Malgré tout, au matin, après cinq cafés et un conciliabule avec lui-même, Damnit avait pu développer, de concert avec son véhicule humain, une nouvelle stratégie de recherche d'emploi. Aucun mot ne fut échangé lors de cette conversation. Il semblait qu'en Crocket les pensées de Damnit étaient présentes et inversement, elles se confondaient presque les unes dans les autres. Un jour, Crocket expliqua qu'il voyait surgir les pensées de Damnit, comme si elles étaient les siennes, mais que presque instantanément il pouvait les distinguer, comme si elle possédaient leur propre couleur. C'était assez étrange d'être et ne pas être à la fois quelqu'un d'autre, du moins pour Crocket. Le raton-laveur, lui, aimait à répéter une phrase d'un nommé Rimbaud: je est un autre. Message cryptique s'il en est pour un inculte (par nécessité) dont la seule préoccupation était de trouver un emploi afin de maintenir un état vital stable...

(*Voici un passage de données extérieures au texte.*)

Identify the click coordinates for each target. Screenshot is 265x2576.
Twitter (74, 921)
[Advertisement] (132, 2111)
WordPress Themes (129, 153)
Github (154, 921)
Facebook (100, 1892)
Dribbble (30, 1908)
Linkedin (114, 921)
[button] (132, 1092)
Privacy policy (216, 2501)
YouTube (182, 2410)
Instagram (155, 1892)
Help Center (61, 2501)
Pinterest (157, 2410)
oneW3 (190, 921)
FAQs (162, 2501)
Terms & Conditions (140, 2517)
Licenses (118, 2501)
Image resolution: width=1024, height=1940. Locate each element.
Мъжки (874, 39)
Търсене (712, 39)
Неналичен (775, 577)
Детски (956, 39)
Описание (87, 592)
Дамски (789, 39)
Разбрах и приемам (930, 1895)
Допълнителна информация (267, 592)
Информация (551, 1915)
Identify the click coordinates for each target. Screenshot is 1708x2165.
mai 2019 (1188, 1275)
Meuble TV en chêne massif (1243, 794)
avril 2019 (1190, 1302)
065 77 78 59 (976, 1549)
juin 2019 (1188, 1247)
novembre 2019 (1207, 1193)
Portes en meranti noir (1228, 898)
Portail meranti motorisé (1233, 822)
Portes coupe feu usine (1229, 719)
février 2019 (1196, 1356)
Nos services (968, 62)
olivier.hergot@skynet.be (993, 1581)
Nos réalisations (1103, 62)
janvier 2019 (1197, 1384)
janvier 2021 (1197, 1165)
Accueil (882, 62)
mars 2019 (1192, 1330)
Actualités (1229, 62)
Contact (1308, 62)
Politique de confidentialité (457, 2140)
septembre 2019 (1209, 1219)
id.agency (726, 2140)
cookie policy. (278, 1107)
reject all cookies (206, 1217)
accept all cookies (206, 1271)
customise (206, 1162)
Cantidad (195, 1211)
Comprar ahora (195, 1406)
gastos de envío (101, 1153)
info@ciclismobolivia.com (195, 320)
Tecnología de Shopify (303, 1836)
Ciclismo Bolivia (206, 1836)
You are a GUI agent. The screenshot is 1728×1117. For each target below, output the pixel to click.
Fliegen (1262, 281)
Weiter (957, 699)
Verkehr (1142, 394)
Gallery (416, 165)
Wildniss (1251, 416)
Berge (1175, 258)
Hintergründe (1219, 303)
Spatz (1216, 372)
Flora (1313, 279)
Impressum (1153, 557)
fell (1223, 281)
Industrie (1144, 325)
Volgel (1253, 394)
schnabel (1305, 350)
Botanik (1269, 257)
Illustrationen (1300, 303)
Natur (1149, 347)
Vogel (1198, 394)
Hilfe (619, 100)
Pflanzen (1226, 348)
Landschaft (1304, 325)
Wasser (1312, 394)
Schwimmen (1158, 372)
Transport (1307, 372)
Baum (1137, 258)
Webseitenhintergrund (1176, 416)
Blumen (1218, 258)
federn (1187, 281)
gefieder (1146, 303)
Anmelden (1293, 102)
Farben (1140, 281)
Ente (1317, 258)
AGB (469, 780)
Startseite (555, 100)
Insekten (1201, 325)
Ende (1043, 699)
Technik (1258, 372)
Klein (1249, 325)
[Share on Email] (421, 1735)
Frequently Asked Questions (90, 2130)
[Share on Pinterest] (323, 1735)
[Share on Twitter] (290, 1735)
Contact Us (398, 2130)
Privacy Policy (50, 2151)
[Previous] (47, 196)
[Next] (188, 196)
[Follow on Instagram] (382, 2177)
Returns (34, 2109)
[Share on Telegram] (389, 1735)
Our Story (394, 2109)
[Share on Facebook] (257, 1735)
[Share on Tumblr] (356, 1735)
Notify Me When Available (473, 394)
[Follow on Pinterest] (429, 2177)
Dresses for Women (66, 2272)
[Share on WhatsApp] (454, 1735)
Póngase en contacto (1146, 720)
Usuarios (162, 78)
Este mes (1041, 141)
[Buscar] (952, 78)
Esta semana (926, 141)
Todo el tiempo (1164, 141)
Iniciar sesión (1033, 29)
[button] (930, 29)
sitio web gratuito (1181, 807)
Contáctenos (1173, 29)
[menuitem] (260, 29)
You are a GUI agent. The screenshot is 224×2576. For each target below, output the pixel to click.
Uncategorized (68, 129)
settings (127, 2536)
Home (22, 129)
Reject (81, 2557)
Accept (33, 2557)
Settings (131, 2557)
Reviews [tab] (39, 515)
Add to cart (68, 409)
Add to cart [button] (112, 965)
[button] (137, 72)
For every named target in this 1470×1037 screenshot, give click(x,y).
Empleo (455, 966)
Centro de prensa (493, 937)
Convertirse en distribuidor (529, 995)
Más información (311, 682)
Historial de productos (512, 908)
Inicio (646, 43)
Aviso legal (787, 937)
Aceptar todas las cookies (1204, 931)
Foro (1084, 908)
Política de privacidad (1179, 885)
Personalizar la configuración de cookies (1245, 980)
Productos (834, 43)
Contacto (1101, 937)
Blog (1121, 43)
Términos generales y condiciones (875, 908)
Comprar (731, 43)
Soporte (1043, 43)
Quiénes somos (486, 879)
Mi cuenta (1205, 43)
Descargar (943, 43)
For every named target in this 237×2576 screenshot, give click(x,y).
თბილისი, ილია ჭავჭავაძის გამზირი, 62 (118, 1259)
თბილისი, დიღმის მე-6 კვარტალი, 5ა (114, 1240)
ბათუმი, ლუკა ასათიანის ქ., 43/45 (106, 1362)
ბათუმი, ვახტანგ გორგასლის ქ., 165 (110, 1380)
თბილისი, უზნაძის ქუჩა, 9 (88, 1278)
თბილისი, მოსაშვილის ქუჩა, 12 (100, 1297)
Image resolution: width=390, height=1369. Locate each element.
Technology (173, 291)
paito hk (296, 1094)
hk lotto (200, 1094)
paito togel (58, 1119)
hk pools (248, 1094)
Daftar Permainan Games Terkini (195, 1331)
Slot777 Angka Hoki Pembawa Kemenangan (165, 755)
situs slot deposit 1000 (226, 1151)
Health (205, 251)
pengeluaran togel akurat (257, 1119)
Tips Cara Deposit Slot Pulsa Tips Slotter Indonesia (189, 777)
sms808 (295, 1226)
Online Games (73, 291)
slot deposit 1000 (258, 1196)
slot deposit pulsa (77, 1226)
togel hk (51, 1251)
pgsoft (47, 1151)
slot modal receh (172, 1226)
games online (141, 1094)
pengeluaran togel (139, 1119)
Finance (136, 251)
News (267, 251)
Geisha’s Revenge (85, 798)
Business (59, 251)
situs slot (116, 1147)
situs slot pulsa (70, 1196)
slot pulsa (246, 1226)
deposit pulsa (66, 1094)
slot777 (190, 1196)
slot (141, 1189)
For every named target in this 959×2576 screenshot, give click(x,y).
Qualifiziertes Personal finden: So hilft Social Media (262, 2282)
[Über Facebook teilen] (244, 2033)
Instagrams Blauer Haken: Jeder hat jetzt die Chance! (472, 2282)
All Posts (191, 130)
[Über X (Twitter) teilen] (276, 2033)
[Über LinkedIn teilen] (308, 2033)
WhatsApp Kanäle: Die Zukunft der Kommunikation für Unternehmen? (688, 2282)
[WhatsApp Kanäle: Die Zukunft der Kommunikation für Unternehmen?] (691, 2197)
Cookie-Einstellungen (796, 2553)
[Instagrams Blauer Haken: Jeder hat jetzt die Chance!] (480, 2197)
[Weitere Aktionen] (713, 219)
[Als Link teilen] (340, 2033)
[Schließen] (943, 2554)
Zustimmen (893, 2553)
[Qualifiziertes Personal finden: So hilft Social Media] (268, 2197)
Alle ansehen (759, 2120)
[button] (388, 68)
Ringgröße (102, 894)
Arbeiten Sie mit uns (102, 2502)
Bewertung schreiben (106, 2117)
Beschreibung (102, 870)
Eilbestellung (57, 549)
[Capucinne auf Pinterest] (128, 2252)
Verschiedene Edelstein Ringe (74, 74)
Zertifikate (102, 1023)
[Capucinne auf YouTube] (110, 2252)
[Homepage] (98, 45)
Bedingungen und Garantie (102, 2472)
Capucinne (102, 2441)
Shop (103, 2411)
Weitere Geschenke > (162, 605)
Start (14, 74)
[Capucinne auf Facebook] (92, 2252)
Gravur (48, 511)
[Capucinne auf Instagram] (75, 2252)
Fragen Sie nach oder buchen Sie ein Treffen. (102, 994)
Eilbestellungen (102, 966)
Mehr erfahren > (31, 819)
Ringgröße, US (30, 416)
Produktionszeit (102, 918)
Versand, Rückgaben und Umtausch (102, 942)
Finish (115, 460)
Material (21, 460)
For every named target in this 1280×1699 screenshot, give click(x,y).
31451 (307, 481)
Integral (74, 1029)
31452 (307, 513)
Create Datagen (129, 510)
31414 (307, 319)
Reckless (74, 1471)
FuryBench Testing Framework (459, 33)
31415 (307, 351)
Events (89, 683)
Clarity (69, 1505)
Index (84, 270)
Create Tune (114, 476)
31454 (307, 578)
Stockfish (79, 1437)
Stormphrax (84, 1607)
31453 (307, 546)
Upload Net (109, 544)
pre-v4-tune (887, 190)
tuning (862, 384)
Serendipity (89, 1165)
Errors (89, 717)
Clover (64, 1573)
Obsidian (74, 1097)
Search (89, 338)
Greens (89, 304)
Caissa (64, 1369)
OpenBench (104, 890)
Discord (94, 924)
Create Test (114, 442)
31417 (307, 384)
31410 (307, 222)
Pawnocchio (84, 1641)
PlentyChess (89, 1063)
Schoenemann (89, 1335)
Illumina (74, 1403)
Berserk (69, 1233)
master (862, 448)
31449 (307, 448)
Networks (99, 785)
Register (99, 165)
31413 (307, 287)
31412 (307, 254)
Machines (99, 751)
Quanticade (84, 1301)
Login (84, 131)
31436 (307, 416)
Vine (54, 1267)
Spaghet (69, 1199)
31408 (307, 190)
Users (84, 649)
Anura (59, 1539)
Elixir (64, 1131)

Quoi qu'il en soit, notre chômeur se sentait animé d'un second souffle, prêt à prendre les rênes de sa vie en main, à contribuer à la si belle société dont il était membre, de gré ou de force. Il s'apprêtait avec entrain à faire grimper la croissance, à augmenter les richesses du pays, bien qu'on sache que du point de vue du gouvernement le pays se cantonnait aux fameux premiers de cordée. Décision était prise d'en passer par la candidature spontanée dans le milieu du funéraire. Après tout ça pouvait marcher non? Peut-être un besoin existait-il déjà mais on n'avait pas encore eu le temps de publier une annonce sur les portes du paradis qu'était pôle emploi... Au point où il en était Damnit Crocket ne devait rien négliger, et puis une fascination morbide le poussait inexorablement à côtoyer la mort. En ce qui concernait la lettre de motivation, il avait du s'y reprendre à deux fois, la première version étant un peu trop châtiée pour émaner d'un dernier de cordée comme lui. Damnit était loin d'être un dernier de cordée, malgré ses habitudes peu reluisantes, et à vouloir trop bien faire il outrepassait largement les bornes du rôle qu'il devait jouer. Il fallait paraître alphabétisé, mais point trop, les propriétaires aimaient bien qu'un esclave reste dans sa case, celle où il était né et de laquelle il devra tâcher de ne pas déborder sa vie durant. Dans le monde d'aujourd'hui on n'aime pas affranchir les esclaves, ça ne se fait pas voilà tout. On peut en parler, comme d'un possible enviable, on avait d'ailleurs une expression pour cela: ascenseur social, mais c'était bien mieux si la machine était hors service la plupart du temps... Les ânes avancent mieux avec une carotte en face du museau, mais si on les laisse la dévorer, ils arrêtent alors, indociles, leur marche laborieuse.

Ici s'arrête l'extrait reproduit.